We spent the night just beyond the Saint Lawrence River south of Ottawa. In the darkness of the night, we did not realize how close the motel was to the river, but we woke up in the middle of the night soaked in humidity and had to retrieve our sleeping bags, which we placed on top of our bedding, to stay dry through the remainder of the night into the early morning.
We traveled another 100 miles or so, or perhaps a bit longer than that, and arrived at Eganville, just beyond the town of Renfrew, in Ontario, Canada, at the site of a house my family’s friend Donny was in the process of building. The first-floor deck of the house was completed along with the kitchen, and that night we slept on the deck until a massive mosquito attack drove us into the back of a van one of Donny’s friends owned, a person who was helping Donny build his house.
The time we spent in Canada with Donny was magical, with visits to a neighbor and the now-famous teeth-brushing incident in the Bonnechere River. Something happened on one of the days of our trip between Dawn and Joe that upset Dawn, but she would never speak about the details. Our relationship was problematic, and whatever happened in Canada was but one issue that marked the end of the relationship.
Donny had come to Canada as an expat, and I considered the same action. A real estate agent met with Dawn and me on Donny’s land and outlined the cost of buying land and erecting an A-frame on similar nearby property. The real estate agent told of his time in the German army under Hitler, the Wehrmacht, and defended himself with his observation, “What was I going to do? They would have shot me,” speaking defensively about his actions decades ago. I was in the middle of a battle with the government about the Vietnam War, and my relationship with Dawn would soon end. We were young, and like many others, decisions and actions were foisted on us during those times, decisions often beyond our years.
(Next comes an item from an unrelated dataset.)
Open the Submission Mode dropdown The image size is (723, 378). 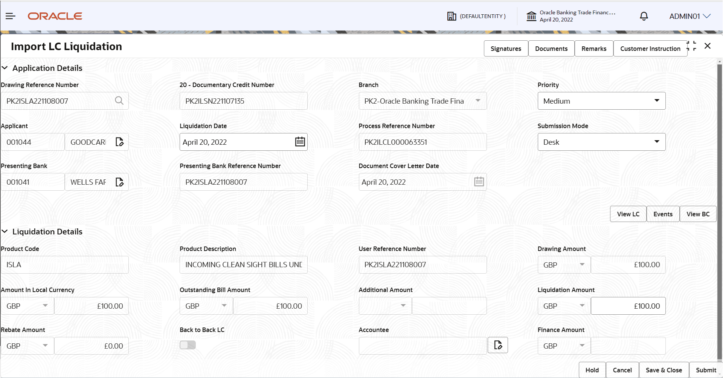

All of these many decades later, I think with great sadness on the dissolution of all of the relationships between the four friends who set out with great and high hopes and the dreams of youth and returned with soon-to-be-shattered relationships. Judy died in 2022, and I had only communicated with her by way of the Internet for years, and our communication was of the most superficial kind. Still, I can see our group on that road trip in so many scenes and situations that it makes it impossible to let go of those memories.